_WHAT THE EXERCISE ASKS:_ Once the line containing "Oktavuođadieđut (112, 296)" has been printed, stop; print every line before it exactly, starting at the top of the material below.

_RECORDS SUPPLIED:_
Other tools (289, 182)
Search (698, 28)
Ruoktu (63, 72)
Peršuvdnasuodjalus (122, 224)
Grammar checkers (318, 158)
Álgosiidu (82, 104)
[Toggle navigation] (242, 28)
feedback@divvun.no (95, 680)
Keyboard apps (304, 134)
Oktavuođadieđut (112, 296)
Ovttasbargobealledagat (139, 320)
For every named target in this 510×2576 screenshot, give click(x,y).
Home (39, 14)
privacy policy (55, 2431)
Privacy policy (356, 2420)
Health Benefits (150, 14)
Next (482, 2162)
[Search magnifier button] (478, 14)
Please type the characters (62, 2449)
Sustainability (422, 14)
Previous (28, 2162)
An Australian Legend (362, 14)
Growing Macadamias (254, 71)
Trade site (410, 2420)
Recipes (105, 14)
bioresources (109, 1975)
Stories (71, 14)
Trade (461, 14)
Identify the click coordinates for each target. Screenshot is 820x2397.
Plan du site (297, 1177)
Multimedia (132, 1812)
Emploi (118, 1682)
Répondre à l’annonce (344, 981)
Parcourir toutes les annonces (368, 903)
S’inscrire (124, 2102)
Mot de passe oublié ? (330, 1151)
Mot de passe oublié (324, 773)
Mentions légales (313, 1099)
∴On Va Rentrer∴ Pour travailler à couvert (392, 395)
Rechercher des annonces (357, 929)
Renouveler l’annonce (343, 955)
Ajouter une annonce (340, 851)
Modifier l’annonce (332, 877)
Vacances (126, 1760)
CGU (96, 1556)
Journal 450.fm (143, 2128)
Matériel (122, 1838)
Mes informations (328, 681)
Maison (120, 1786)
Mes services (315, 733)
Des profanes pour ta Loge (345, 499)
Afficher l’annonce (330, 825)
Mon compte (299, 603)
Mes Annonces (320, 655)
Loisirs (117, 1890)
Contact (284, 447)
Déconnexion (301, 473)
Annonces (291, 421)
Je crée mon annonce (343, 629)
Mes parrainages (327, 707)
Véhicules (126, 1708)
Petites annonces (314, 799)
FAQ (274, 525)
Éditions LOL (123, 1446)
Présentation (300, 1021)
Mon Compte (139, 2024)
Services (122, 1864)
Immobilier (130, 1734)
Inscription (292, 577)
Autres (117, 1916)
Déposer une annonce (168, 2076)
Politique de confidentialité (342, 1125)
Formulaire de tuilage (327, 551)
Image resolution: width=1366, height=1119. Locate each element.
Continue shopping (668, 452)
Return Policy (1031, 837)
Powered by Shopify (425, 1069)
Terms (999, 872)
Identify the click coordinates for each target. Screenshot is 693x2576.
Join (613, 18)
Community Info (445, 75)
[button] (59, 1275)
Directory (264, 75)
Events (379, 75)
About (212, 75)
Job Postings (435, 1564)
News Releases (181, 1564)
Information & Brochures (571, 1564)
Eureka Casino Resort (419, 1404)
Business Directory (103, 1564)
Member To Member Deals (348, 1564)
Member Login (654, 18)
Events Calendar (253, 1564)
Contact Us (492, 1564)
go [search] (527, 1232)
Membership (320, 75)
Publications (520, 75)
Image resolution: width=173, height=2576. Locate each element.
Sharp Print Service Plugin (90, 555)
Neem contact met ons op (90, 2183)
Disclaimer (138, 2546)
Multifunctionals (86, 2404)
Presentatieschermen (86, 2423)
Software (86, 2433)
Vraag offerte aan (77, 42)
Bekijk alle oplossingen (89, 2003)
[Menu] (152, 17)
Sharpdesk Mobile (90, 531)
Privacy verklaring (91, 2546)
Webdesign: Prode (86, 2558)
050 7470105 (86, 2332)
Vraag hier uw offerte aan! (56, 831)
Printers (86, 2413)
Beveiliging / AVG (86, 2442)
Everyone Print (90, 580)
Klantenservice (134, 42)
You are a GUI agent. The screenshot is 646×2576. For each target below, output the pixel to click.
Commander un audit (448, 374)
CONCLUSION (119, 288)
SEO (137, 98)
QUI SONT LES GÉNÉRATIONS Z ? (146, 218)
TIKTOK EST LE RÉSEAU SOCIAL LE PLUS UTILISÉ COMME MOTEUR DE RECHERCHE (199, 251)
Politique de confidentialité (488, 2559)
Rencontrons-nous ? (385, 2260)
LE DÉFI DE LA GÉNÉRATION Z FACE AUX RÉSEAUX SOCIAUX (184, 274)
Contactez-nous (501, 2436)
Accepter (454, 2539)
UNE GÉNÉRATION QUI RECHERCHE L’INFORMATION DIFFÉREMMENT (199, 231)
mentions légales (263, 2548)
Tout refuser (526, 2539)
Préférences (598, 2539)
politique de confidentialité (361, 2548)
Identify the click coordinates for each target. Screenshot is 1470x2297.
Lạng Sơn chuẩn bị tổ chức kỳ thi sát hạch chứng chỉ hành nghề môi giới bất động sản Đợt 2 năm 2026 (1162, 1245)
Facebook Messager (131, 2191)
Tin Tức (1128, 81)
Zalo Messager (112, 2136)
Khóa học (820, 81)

_RESULT BELOW:_
Other tools (289, 182)
Search (698, 28)
Ruoktu (63, 72)
Peršuvdnasuodjalus (122, 224)
Grammar checkers (318, 158)
Álgosiidu (82, 104)
[Toggle navigation] (242, 28)
feedback@divvun.no (95, 680)
Keyboard apps (304, 134)
Oktavuođadieđut (112, 296)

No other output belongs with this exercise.